Wednesday, September 21, 2011

Day Two: Weeding

10:00am Wednesday September 21st

I wake up at 8:50 today due to the fact that I was up until 2am looking at this f*ing website. Seriously? SERIOUSLY?

I am scared to even look at my gmail inbox and wait until I get to my desk at work to see the damage. 50 more emails. ugh.


So this is how I'm feeling- I don't have time for this shit. I dont even have time to weed out the half decent messages or people. I feel like I should be doing something productive, like updating my resume, or actually doing my job. And you know what else I dont know? What "ChiGuy" 40, from Lombard does for a living, because somehow he has managed to send me two emails, wink, and try to initiate a chat session since I joined. Sorry old guy in suburbs, I'm not interested.

I kept my profile pretty simple and to the point for a reason. I'm not picky, but I made what I was looking for PRETTY SPECIFIC: 26-34, within a 5 mile radius from Chicago. To be honest, if I could ask for a 3 mile radius from the location of my apartment, that would be ideal, but clearly that's not happening.

I think its interesting the vail of confidence that the internet gives people.
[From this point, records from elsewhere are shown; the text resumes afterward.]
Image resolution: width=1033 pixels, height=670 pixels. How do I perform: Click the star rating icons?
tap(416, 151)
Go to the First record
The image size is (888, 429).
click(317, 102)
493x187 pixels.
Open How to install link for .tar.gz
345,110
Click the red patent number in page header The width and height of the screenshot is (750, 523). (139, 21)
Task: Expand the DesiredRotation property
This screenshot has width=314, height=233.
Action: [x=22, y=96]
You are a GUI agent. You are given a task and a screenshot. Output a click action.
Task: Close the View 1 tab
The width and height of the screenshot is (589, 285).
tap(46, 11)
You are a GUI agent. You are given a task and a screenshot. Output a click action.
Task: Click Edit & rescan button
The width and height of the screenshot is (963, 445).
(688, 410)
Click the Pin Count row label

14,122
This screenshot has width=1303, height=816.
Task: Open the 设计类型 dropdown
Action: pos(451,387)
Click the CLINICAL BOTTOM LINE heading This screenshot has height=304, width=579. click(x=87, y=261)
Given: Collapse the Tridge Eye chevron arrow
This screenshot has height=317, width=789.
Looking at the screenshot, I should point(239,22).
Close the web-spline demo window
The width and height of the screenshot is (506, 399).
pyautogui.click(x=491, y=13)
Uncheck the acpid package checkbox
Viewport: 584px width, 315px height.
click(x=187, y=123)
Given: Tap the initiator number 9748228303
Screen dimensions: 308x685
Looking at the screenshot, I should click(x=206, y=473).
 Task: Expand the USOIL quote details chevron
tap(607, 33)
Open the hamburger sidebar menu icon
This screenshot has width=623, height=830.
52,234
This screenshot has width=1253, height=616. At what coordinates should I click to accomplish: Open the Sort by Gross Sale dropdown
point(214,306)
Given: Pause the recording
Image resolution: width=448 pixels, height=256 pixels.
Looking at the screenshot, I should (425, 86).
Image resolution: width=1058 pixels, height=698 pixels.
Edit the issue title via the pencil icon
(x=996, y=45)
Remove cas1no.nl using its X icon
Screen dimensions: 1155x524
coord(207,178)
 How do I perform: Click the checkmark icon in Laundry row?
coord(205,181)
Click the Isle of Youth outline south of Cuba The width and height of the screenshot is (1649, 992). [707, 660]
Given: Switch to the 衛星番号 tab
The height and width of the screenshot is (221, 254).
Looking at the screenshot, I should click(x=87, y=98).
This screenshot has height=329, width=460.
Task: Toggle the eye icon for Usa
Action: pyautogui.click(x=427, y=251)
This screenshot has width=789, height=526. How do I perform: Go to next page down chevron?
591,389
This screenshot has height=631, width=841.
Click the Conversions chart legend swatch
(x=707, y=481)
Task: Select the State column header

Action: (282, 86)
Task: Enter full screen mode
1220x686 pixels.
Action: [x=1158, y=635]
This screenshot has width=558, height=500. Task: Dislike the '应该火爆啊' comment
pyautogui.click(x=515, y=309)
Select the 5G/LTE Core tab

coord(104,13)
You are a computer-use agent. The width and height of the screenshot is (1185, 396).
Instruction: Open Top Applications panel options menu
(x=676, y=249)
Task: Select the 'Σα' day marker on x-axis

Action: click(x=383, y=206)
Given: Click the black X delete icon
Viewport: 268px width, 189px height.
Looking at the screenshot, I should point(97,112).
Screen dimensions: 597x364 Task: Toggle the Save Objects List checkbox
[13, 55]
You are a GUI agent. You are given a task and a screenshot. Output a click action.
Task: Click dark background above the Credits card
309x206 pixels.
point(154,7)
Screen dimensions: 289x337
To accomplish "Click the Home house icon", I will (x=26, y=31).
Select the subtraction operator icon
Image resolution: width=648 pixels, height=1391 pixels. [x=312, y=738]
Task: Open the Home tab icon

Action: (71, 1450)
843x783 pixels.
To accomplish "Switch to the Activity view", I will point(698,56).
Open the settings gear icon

I forgot about it, because the last time I experienced it was circa 1995 when AIM was the rage, and for the first time, I had the guts I wanted to say to people I wanted to say it to, I just hid behind a screen name.

There is definitely a creepy factor to all of this, that continues to make it hard for me to take this seriously. And after reading through some of these pathetic pleas to respond, I'm starting to regret doing any of this. I'm starting to feel bad at myself for hitting delete. I might need to take a day off.

I'm sure in an hour I'll be back on reading more messages. Maybe in a few minutes. Ok I'm going to go look now. This is kind of addicting, but maybe its the confidence boost I needed.

On a separate note, I probably shouldn't have drank that bottle of wine last night as I'm pretty sure I made a date with PilotB tonight. Whoops.